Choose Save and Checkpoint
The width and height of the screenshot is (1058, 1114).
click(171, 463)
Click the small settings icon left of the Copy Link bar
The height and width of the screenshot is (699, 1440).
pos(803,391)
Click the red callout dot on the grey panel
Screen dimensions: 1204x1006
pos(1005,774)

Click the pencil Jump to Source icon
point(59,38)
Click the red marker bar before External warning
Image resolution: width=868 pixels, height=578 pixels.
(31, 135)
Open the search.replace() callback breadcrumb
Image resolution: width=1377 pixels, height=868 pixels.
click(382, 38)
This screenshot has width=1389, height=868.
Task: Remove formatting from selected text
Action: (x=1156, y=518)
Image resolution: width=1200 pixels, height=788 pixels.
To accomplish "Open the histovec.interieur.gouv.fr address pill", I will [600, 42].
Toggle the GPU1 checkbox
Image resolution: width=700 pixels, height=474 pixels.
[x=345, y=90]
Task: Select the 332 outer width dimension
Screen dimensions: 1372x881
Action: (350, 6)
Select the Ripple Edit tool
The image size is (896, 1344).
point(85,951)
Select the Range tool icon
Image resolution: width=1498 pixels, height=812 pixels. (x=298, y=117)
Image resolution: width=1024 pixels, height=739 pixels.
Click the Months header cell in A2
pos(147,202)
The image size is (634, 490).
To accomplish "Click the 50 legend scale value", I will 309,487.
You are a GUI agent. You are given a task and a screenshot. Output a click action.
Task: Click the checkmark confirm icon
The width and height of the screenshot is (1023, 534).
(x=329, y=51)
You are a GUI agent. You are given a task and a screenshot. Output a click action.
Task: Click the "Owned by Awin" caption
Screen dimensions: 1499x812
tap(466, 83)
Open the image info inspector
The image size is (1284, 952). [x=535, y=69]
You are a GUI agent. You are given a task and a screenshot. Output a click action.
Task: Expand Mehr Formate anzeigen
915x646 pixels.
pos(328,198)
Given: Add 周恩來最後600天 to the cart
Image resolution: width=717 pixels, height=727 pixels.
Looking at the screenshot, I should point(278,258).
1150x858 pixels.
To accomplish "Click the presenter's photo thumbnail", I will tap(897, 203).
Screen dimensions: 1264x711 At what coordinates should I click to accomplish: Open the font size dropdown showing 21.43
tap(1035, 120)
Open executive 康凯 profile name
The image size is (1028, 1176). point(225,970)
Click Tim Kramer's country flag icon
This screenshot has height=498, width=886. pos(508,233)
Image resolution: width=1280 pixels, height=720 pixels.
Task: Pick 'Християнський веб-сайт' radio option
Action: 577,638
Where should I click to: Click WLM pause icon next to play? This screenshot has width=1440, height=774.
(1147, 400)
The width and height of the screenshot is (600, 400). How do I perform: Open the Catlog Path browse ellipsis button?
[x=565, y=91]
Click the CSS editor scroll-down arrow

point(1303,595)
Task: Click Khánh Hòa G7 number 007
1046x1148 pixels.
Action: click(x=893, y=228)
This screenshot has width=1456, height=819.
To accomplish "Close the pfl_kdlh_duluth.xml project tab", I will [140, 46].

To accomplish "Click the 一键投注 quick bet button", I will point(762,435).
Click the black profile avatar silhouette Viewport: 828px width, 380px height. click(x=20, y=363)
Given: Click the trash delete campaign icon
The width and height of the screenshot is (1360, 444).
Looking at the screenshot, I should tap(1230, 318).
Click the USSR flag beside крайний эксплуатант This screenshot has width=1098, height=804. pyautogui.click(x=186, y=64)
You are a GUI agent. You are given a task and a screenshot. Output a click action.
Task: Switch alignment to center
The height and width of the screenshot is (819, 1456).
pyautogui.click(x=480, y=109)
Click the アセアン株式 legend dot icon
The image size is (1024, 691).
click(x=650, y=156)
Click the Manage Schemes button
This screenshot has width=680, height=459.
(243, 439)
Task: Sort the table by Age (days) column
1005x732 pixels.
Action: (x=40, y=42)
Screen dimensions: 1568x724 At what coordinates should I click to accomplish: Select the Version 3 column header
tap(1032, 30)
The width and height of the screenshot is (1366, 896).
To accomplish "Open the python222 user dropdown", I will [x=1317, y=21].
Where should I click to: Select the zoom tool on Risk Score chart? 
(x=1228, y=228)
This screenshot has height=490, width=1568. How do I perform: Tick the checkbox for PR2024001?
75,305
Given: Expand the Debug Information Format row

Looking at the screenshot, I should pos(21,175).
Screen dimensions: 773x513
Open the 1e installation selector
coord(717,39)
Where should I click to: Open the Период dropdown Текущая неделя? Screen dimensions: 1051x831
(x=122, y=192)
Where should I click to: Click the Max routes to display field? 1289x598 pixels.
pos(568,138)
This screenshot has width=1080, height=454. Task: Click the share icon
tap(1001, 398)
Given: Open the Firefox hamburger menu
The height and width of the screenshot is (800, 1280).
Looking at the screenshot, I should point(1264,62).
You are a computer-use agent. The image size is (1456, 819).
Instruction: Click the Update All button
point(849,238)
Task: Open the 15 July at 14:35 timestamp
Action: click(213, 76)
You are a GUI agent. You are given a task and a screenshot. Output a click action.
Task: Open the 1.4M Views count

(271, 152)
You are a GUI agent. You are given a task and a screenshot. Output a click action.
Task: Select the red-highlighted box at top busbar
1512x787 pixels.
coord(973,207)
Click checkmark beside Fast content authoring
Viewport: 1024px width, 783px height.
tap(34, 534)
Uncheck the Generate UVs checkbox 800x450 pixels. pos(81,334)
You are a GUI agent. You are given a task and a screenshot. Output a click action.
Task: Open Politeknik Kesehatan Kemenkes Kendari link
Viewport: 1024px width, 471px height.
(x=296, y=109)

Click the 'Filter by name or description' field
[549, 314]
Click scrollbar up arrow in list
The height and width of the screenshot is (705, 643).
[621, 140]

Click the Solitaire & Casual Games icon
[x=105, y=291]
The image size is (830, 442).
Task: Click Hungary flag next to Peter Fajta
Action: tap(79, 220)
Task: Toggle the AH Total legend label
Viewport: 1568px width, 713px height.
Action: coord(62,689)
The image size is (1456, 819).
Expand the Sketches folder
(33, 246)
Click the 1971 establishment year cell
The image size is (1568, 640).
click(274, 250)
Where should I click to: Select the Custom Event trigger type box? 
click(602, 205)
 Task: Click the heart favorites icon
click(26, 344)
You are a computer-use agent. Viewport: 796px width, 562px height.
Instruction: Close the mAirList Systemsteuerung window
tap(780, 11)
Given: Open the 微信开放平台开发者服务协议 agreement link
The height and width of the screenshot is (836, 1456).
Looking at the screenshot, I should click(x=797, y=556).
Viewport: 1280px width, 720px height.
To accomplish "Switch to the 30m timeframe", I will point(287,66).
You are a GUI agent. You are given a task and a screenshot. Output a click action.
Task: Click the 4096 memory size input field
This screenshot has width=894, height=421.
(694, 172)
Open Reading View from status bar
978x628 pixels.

Written instruction
Please select every line of the items that contains the word "dimensions" and copy each one in full.

Full solution
Screen dimensions: 1204x1006
Screen dimensions: 1372x881
Screen dimensions: 1499x812
Screen dimensions: 1264x711 At what coordinates should I click to accomplish: Open the font size dropdown showing 21.43
Screen dimensions: 1568x724 At what coordinates should I click to accomplish: Select the Version 3 column header
Screen dimensions: 773x513
Where should I click to: Open the Период dropdown Текущая неделя? Screen dimensions: 1051x831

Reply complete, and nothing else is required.